(Records excerpted from a collection)
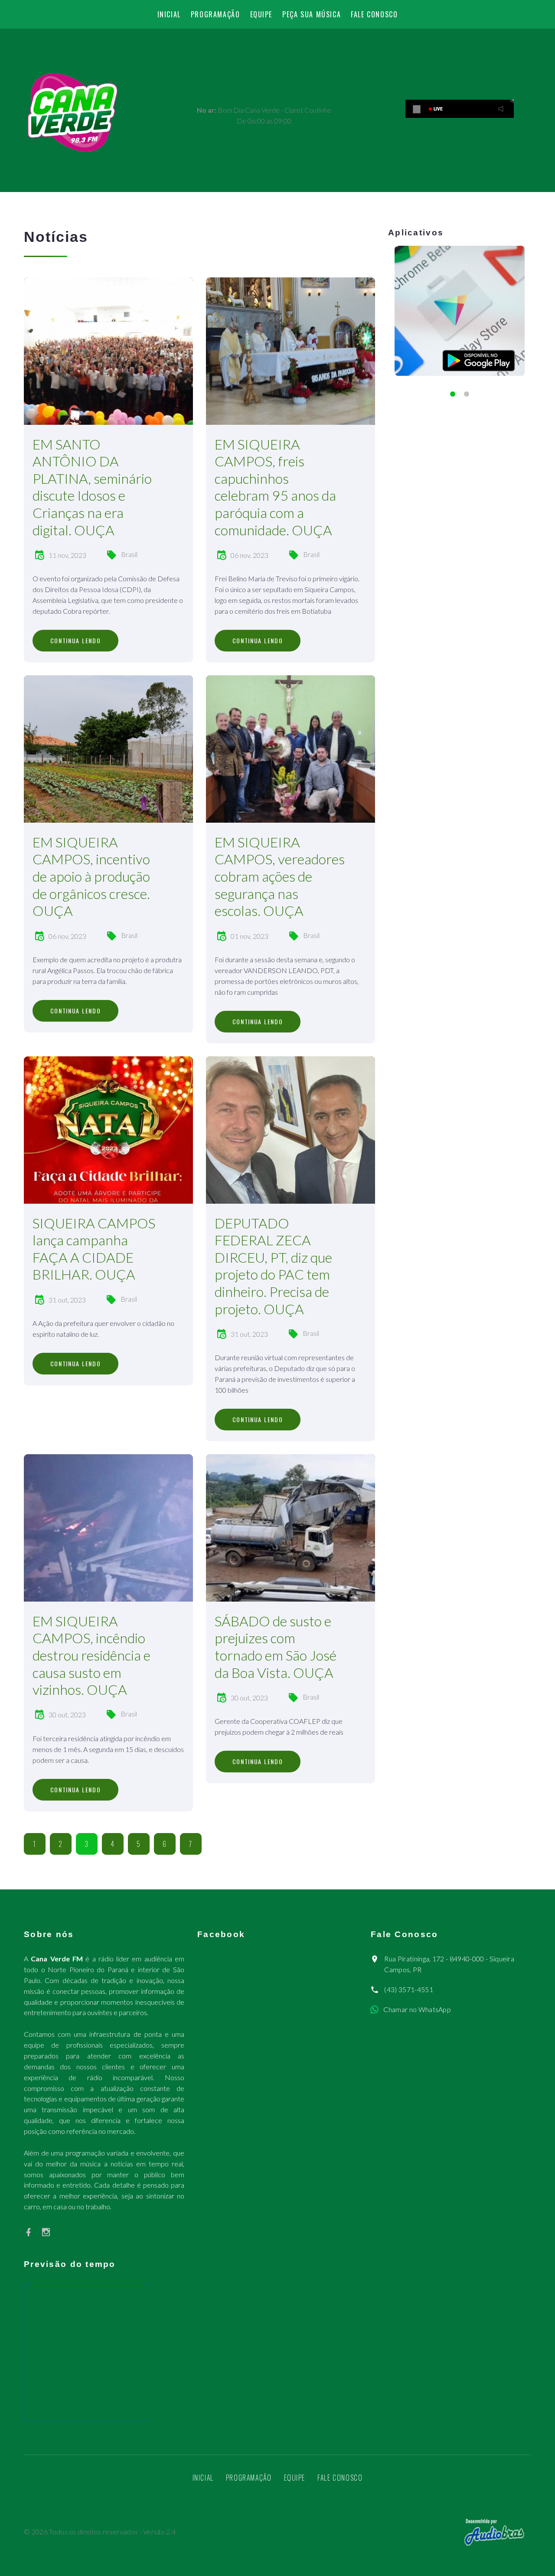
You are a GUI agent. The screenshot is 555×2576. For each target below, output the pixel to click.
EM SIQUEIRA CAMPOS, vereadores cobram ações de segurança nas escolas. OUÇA (280, 876)
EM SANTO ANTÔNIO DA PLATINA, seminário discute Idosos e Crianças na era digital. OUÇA (92, 487)
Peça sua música (311, 14)
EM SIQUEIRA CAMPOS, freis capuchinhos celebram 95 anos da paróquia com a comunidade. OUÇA (275, 487)
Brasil (129, 554)
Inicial (169, 14)
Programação (215, 14)
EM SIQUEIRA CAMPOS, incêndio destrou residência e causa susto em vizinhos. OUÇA (91, 1655)
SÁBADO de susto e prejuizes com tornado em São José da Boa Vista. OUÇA (275, 1646)
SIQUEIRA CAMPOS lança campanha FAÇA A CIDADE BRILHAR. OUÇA (94, 1249)
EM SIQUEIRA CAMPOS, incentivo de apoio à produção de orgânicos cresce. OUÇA (91, 876)
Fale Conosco (374, 14)
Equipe (261, 14)
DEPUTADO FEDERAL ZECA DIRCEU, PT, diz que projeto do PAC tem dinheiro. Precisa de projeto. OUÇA (273, 1266)
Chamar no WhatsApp (417, 2009)
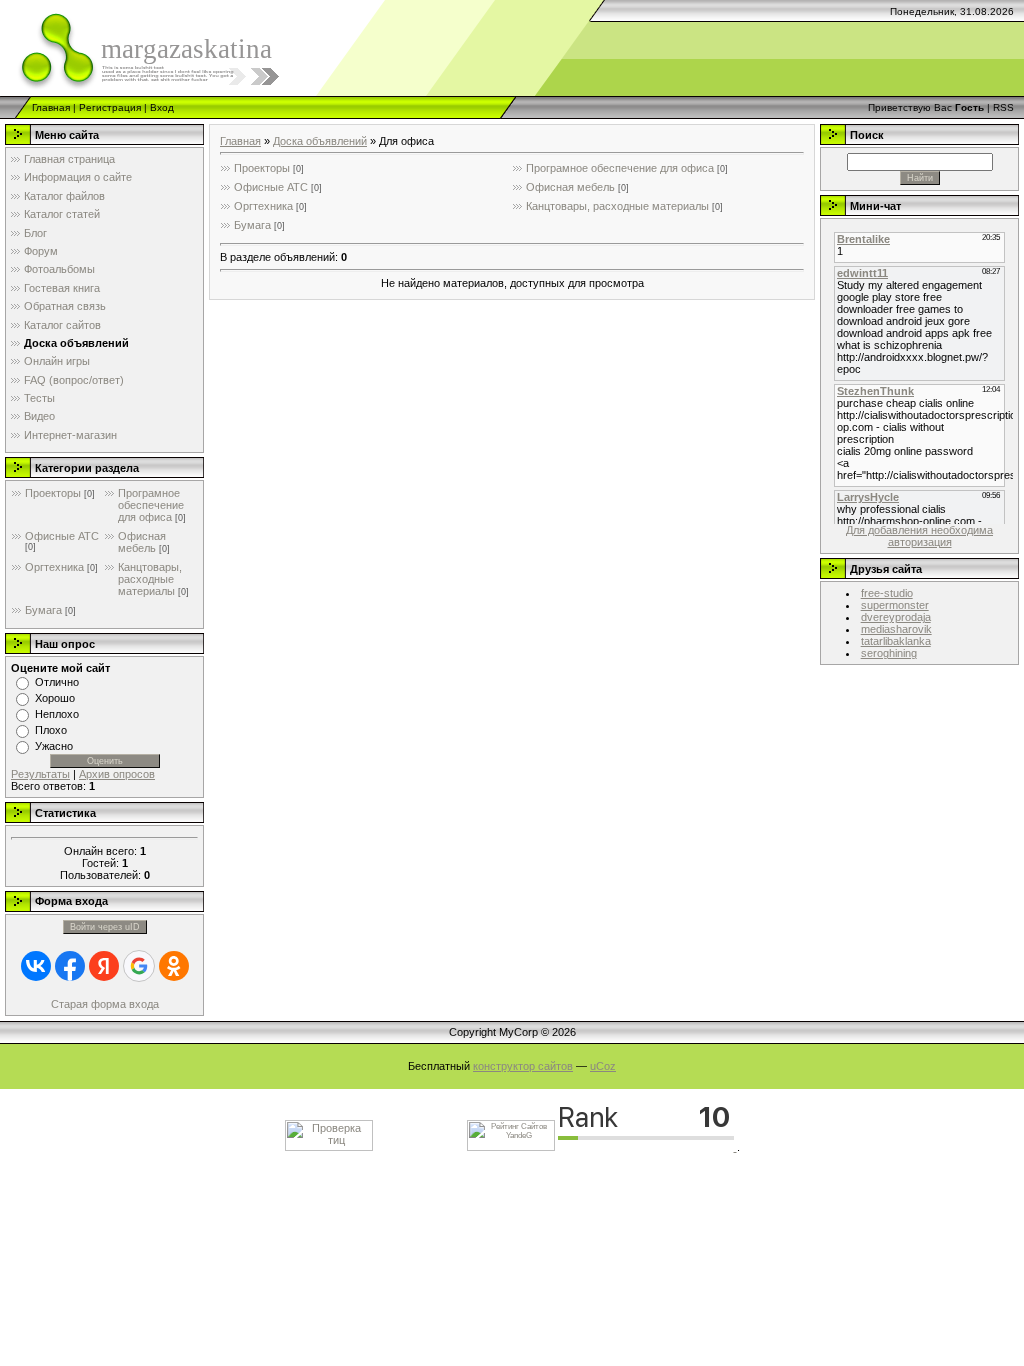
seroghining (889, 653)
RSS (1003, 107)
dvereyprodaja (896, 617)
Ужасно (54, 746)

**To do**. From the opening line of the entries, copy each line exactly until the line with "SIQUEIRA CAMPOS lança", which is copied as well; leave out pictures.

**Output for this exercise**.
You are a GUI agent. The screenshot is 555×2576. For each target below, output the pixel to click.
EM SIQUEIRA CAMPOS, vereadores cobram ações de segurança nas escolas. OUÇA (280, 876)
EM SANTO ANTÔNIO DA PLATINA, seminário discute Idosos e Crianças na era digital. OUÇA (92, 487)
Peça sua música (311, 14)
EM SIQUEIRA CAMPOS, freis capuchinhos celebram 95 anos da paróquia com a comunidade. OUÇA (275, 487)
Brasil (129, 554)
Inicial (169, 14)
Programação (215, 14)
EM SIQUEIRA CAMPOS, incêndio destrou residência e causa susto em vizinhos. OUÇA (91, 1655)
SÁBADO de susto e prejuizes com tornado em São José da Boa Vista. OUÇA (275, 1646)
SIQUEIRA CAMPOS lança campanha FAÇA A CIDADE BRILHAR. OUÇA (94, 1249)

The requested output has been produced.